▸ What is needed
Lines where the string "chart" appears are to be copied from the entries below.

Stored records
####################

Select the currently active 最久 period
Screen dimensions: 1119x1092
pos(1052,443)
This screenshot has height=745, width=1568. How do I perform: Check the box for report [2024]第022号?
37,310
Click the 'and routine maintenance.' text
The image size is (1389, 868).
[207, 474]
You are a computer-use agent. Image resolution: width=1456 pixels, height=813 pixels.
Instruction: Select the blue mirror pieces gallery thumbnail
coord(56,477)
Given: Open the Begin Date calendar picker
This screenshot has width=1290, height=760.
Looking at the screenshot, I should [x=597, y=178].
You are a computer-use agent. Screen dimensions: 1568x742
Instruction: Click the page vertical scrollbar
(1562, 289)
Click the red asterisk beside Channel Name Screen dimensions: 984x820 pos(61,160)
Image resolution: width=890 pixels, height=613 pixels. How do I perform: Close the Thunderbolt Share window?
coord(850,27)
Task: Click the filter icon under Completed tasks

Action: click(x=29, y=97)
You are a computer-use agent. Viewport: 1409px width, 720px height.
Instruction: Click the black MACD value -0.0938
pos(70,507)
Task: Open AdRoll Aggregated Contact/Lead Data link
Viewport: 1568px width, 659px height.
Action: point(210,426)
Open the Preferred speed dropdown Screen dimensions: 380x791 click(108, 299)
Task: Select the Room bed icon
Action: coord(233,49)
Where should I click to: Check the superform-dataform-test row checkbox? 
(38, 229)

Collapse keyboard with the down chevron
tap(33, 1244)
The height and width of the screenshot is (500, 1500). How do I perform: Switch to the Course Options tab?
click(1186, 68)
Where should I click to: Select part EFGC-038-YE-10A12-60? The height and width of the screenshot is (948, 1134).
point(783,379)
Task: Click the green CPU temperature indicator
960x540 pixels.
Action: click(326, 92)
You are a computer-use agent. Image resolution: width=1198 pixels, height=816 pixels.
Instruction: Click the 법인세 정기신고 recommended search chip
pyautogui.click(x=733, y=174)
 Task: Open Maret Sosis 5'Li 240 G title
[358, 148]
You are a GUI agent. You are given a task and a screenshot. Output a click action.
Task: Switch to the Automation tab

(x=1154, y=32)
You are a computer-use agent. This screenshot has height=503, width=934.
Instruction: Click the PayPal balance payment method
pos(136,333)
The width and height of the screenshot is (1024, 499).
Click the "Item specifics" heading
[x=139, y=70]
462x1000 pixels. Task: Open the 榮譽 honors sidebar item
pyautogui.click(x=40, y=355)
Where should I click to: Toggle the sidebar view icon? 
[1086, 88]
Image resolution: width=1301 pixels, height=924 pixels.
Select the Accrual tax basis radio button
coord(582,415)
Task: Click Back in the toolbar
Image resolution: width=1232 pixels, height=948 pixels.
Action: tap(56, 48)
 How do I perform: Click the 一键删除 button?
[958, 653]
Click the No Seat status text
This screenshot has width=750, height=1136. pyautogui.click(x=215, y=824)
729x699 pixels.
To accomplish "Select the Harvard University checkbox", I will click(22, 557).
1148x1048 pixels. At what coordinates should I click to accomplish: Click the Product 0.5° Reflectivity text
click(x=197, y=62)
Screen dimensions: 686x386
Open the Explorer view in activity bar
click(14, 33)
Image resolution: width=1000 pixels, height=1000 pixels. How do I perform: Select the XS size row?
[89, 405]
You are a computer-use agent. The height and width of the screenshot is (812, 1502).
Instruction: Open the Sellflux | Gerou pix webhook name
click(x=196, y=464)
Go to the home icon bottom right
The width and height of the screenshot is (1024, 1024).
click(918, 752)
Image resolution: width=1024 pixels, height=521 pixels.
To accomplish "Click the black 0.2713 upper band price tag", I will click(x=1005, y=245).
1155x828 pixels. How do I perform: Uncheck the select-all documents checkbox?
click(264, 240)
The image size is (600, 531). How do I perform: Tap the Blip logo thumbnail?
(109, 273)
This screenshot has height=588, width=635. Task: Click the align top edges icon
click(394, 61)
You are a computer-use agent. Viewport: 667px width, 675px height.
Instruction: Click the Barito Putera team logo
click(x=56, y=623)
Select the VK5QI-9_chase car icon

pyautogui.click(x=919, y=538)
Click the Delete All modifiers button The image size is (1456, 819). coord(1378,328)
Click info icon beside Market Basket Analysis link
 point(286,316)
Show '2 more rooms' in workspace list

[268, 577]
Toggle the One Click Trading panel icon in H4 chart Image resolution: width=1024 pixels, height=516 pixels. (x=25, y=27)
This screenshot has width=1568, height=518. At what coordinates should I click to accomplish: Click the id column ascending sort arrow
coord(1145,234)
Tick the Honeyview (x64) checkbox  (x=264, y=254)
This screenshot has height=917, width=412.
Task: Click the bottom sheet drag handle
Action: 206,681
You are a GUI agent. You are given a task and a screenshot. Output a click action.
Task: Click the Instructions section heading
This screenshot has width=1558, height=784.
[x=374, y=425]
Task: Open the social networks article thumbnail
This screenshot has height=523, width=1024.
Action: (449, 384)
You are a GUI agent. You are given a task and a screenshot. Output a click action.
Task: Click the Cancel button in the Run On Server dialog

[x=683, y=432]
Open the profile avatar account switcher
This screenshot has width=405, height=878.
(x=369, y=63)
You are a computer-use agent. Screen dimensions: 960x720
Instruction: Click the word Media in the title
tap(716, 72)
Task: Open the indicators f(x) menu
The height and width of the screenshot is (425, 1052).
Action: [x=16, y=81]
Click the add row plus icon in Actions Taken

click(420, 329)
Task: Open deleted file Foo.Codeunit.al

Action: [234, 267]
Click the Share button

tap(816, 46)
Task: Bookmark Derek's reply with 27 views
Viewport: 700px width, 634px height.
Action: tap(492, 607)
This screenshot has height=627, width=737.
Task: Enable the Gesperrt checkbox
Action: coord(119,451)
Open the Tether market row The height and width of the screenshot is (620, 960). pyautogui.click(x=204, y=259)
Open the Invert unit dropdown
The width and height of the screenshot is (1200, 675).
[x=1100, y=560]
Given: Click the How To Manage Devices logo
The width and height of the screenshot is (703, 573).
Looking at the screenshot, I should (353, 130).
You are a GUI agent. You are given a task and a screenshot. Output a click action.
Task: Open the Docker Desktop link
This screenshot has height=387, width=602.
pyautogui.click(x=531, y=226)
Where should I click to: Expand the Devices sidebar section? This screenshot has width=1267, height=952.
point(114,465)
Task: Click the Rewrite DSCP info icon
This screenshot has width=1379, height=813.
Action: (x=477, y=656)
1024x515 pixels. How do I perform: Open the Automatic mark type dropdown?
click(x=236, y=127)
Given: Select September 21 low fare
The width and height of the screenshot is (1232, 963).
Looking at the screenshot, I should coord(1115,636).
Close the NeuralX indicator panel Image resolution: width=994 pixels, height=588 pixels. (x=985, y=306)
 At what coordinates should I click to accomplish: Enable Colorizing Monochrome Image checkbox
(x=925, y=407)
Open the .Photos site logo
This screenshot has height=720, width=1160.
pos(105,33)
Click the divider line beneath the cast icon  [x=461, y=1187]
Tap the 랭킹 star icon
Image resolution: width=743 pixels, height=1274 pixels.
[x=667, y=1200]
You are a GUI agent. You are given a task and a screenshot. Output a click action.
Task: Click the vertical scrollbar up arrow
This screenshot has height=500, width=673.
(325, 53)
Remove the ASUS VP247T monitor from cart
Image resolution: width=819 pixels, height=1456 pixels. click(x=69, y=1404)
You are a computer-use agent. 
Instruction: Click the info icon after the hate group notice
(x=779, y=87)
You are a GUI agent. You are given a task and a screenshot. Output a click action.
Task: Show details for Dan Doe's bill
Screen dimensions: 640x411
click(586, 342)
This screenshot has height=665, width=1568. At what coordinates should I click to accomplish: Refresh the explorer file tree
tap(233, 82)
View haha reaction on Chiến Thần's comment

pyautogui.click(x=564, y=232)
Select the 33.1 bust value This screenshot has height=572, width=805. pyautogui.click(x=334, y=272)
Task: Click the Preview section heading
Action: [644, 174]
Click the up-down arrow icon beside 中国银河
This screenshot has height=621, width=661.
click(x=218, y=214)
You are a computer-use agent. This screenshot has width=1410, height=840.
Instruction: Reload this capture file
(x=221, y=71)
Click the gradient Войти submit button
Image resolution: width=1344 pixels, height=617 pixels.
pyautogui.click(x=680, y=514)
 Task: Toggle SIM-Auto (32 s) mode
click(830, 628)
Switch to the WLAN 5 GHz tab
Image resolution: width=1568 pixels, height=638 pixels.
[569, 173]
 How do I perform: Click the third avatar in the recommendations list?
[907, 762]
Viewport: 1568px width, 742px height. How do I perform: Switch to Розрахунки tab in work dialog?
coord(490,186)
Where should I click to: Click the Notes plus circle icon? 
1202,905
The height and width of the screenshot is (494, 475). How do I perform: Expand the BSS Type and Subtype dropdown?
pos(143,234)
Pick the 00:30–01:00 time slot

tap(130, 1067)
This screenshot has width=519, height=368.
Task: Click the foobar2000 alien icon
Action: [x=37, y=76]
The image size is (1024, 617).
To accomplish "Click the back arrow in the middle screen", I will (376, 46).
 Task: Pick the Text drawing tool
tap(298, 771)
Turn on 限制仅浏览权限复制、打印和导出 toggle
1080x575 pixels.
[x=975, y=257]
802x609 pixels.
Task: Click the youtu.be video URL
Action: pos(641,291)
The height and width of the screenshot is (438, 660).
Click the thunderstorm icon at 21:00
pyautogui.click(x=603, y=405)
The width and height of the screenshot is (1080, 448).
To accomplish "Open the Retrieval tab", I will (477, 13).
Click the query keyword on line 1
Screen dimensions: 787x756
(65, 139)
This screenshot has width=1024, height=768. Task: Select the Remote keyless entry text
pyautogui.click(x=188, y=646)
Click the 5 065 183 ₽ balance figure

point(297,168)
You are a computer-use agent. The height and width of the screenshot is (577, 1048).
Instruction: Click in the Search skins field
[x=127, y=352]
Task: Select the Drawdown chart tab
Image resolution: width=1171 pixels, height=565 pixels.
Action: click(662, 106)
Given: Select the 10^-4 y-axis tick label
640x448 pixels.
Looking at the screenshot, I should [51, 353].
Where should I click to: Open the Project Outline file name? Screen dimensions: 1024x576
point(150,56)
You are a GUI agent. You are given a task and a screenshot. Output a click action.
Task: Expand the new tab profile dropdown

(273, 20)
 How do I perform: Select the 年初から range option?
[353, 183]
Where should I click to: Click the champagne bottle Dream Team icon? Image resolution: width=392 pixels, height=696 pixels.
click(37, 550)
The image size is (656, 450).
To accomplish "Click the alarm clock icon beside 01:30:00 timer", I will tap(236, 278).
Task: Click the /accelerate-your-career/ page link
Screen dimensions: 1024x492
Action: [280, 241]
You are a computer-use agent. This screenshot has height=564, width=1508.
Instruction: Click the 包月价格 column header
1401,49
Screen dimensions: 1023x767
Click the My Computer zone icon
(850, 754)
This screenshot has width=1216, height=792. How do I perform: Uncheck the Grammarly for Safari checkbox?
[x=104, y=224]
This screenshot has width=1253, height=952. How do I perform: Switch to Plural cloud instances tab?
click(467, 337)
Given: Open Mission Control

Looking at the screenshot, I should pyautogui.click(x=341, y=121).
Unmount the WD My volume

####################

▸ Your solution
Toggle the One Click Trading panel icon in H4 chart Image resolution: width=1024 pixels, height=516 pixels. (x=25, y=27)
Task: Select the Drawdown chart tab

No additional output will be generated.